Introduction to Microsoft DevSkim

March 22, 2020 by Anuraj

DevSkim VisualStudio

This post is about Microsoft DevSkim. DevSkim is a framework of IDE extensions and Language analyzers that provide inline security analysis in the dev environment as the developer writes code. It is designed to work with multiple IDEs (VS, VS Code, Sublime Text, etc.), and has a flexible rule model that supports multiple programming languages.

You can use DevSkim in Visual Studio 2019, VS Code and CLI. Similar to other analyzers it will show light bulb suggestions and option to fix the issues as well. You can install DevSkim in Visual Studio from Extensions > Manage Extensions menu.

DevSkim Visual Studio

Once installed, DevSkim will run in the background and identify issues in your application.
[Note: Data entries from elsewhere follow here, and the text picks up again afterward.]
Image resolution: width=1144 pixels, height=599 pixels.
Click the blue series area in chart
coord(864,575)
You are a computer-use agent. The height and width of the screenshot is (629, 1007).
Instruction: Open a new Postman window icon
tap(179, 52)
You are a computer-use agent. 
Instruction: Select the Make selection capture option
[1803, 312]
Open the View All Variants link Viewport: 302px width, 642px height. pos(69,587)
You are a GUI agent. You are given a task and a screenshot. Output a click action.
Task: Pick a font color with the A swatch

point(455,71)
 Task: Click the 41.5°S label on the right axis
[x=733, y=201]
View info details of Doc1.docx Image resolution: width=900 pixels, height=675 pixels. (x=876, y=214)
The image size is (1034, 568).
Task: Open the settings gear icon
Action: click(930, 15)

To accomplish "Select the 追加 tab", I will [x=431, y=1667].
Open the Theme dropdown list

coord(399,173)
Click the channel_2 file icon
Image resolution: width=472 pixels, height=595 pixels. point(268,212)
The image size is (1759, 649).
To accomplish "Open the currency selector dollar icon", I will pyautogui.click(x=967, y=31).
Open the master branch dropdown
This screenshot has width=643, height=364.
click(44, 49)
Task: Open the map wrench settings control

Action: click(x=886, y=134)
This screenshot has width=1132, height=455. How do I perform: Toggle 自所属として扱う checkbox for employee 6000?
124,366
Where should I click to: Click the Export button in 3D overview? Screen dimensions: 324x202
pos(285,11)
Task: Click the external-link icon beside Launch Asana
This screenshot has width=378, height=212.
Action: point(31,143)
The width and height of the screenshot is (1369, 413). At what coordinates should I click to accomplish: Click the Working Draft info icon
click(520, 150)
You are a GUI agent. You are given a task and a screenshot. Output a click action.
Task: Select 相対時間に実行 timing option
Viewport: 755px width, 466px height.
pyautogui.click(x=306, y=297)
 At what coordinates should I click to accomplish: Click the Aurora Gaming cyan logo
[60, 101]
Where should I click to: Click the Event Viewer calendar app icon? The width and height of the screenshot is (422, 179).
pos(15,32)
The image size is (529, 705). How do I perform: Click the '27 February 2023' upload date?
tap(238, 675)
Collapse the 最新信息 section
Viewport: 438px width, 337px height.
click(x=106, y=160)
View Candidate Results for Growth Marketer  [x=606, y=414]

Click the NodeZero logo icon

Here is an example of a DevSkim warning in ASP.NET Core application. In DevSkim there is a rule like All the controllers should inherit from Controller class. I created a controller and removed the inherits Controller code and DevSkim started showing the warning like this.

DevSkim Warning

The show details link will open the DevSkim github page with the details of the warning and Show potential fixes link with provide different options like Fix the error, Suppress the error message etc.

DevSkim potential fixes

You can write your own Rules and include it in DevSkim. You can find more details about the DevSkim project and contribute to it from GitHub DevSkim repository.

Integrating DevSkim to Azure DevOps

Azure DevOps doesn’t support DevSkim out of the box. You can integrate DevSkim to Azure DevOps pipeline using Powershell.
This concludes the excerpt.